Protestant heroics
Eric Till's Luther: Rebel, Liberator, Genius portrays the Reformer in warm and glowing technicolor. One cannot but side with this courageous young man who takes on an insensitive and secularized religious establishment. Heroes and villains are made easily identifiable in this film, though historical authenticity gets short shrift in the process.
The film concentrates on the crucial half-decade of Luther's life between 1517, when his 95 theses triggered the controversy with the Roman Catholic Church, and 1521, when he refused to recant his convictions before the assembly of the German Estates at Worms and was declared an outlaw. A brief prelude takes us back ten years, when Luther decided to become a monk, while the final portion of the film includes scenes showing the iconoclasm of some Lutheran sympathizers; the uprisings of the German peasants; Katherina von Bora, whom Luther married in 1525; and finally the Diet at Augsburg in 1530, when the emperor attempted to suppress the Lutheran innovators. One cannot avoid the suspicion that Katie and the German peasants make their appearance for reasons of political correctness.

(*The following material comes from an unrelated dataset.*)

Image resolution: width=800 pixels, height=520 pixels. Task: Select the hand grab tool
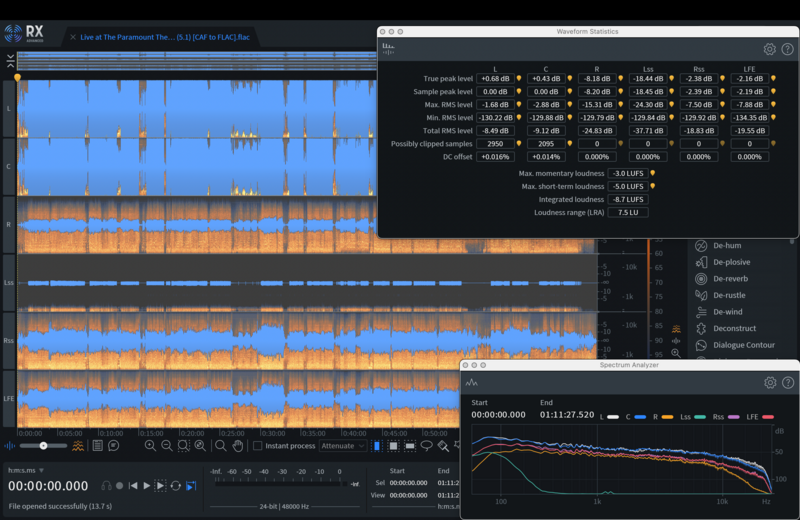coord(236,445)
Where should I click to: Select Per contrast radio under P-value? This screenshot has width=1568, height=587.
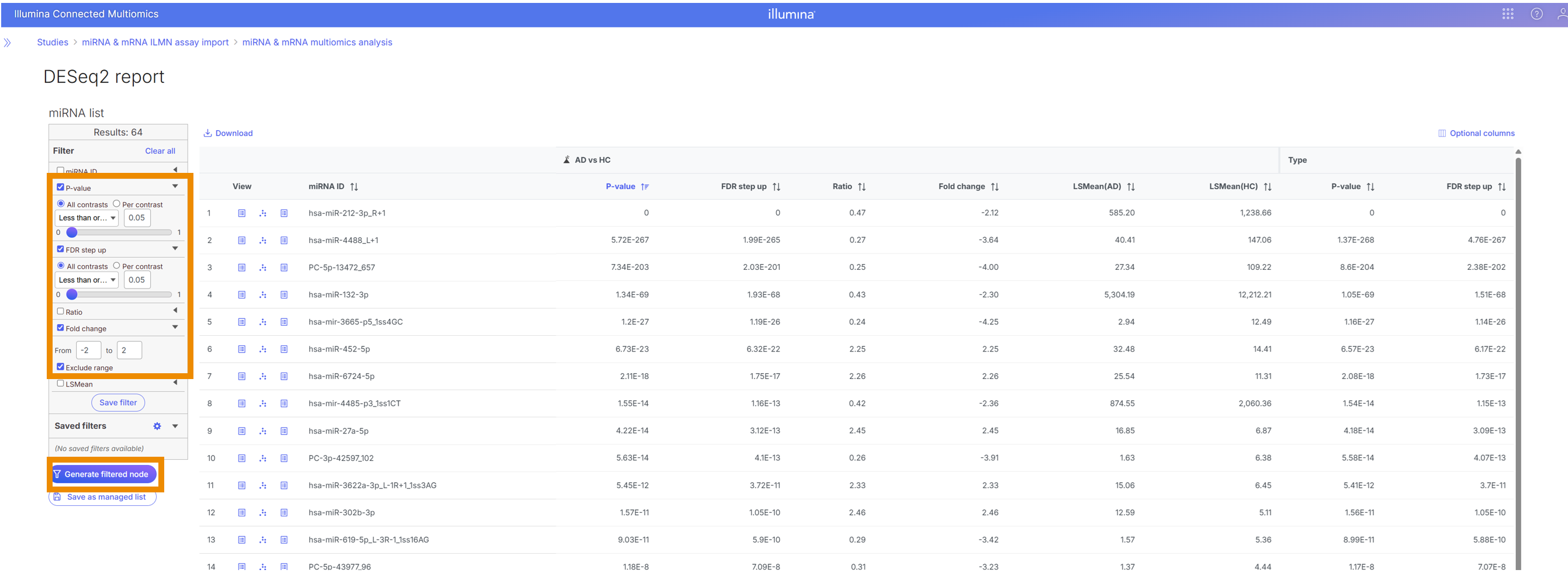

The film does not show convincingly why and how "rebel, liberator and genius" came together in Luther. The German peasants assuredly did not take him to be their liberator. Luther steers clear of major issues surrounding the Reformer: Was the church really that depraved in the early 16th century or is this Protestant propaganda? Is Luther's story, and that of his supporters, solely a religious story or was there a convergence of power politics, economics, misunderstandings and religion? The film avoids placing Luther into this matrix, contenting itself with time-honored Protestant clichés, such as that the Catholic Church was badly in need of a rebel (the film is rather melodramatic and graphic when it purports to show what Rome was like ca. 1510). And John Tetzel is maligned once more with the allegation, a favorite Protestant chestnut, that he claimed indulgences would spare even someone who had violated the Virgin Mary.